Many coffee growers went bankrupt, dismissing farmers who had worked and sometimes lived on the land for generations. In many instances, communities occupied the farms and demanded retroactive wages and pensions. Violent altercations and evictions often followed.
Mercy Corps piloted its first mediation program in 2003, and since then has peacefully resolved more than 300 land conflicts that have benefited more than 15,000 families. It’s a more accessible, cheaper alternative than taking a case to court — especially for people who often live on only dollars a day.
We’ve also branched into related efforts, like helping indigenous communities pay for their land by growing produce for commercial markets, and spearheading advocacy efforts to make government policy more responsive to indigenous farmers.
Our latest initiative hinges on the team of women who work out of a spartan, one-room office in the tiny, sun-baked town of Chisec, near Alta Verapaz’s border with Mexico and with the province that houses Tikal and other Mayan archeological sites. Its traditional town square is surrounded by food carts steaming with grilled meats, three-wheeled tuk-tuks awaiting passengers, and a concrete soccer pitch that’s busy night and day.
The program — Empowering Women's Leadership in Conflict Resolution, or EMA for short in Spanish — has lofty aims. More than simply resolving disputes over land, the eight female mediators, all of whom are indigenous Maya, are building momentum for a cultural shift away from that machismo attitude and toward gender equality.
That means walking hours from the nearest bus stop to educate women about everything from the nation’s land laws to political advocacy to gender dynamics. And writing and broadcasting a weekly radio show that informs women about our mediation services and how women are participating. Women who have been to the trainings receive a guipil, traditional blouses worn here, emblazoned with the program’s acronym, EMA. They, in turn, become leaders — and elevate the position of women — in their own communities.
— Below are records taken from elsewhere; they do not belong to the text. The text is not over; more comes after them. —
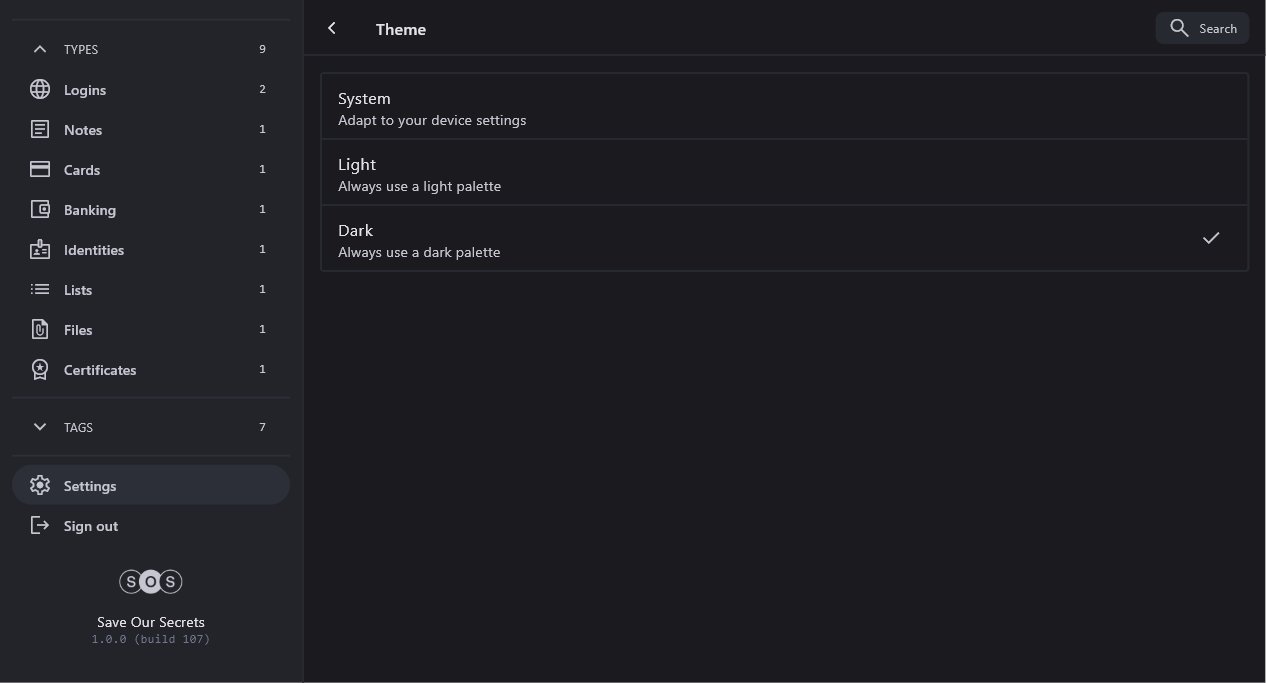This screenshot has width=1266, height=683.
Task: Click the magnifying glass search icon
Action: point(1180,29)
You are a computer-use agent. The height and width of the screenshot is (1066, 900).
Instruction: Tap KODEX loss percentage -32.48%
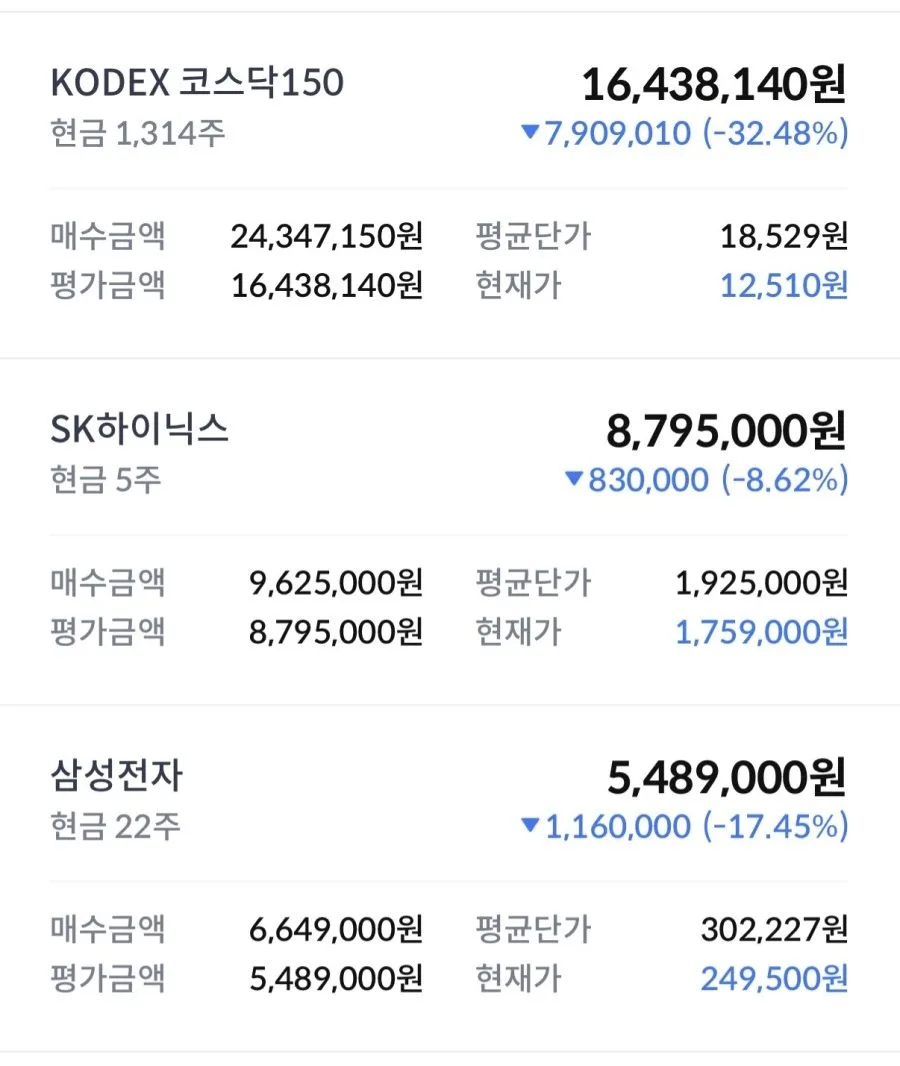point(776,133)
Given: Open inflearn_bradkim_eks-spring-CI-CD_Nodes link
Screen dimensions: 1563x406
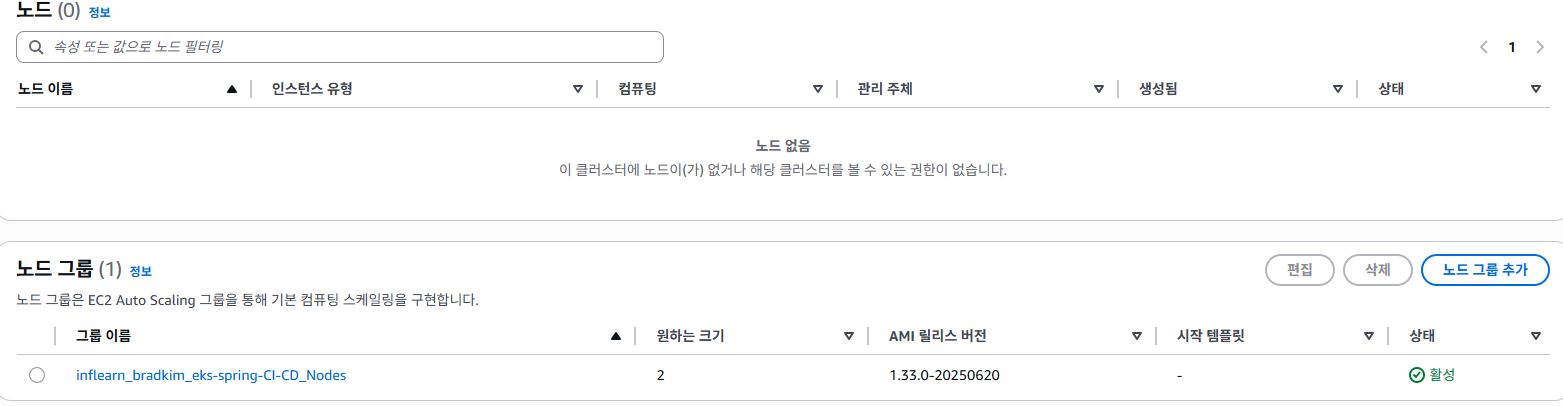Looking at the screenshot, I should pos(211,375).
Helping women move forward
During my visit last week, the promise of our efforts came to life when one of our youngest mediators, 21-year-old Amanda Sacul, faced a chauvinistic crowd at a meeting of San Antonio de Las Cuevas. The community had gathered to propose a solution to a conflict with their neighbors. Both laid claim to several plots of land.
Most of the three dozen or so women in attendance sat on benches in the middle of an open-air meeting house, some with kids in their arms or tugging on their long skirts. A smaller but more vocal group of men stood around a desk near the front.
It didn’t take long for the men to take over the meeting, crowding around the map Amanda had drawn showing the plots in dispute. Just when the meeting was at risk of breaking down, Amanda extricated herself from the men, took a few strides toward the benches, and addressed the women: “We want your opinion, too — not just the opinion of the men.”
A few minutes later, she was sitting down facing the women, listening to their thoughts and using a blue marker to outline their own proposal on how to divvy up the land. It was a gutsy move, one that reflected her motivation for becoming a land-conflict mediator.
“For many years the men have been the head of the household, the authority, and the woman has remained behind — in education and in many other social areas,” Amanda explained to me earlier. “So for women to move forward, so everyone can advance — that's my biggest dream.”
The women’s proposal — which called for more open space rather than crowding homesteads near the community school — was dismissed almost immediately by one of the men as a “bad” idea. Many in the crowd chuckled; even our staff had to smile. (Later, they recalled the moment and shook their heads at the machismo of the community.)
Still, just to be heard in a setting like that is new for women. And the following day, the same community would send one of its Mercy Corps-trained female leaders to represent them at the mediation table. It marked a small step in the right direction.
Slowly but surely, we’re helping women stake their claim in the land of machismo.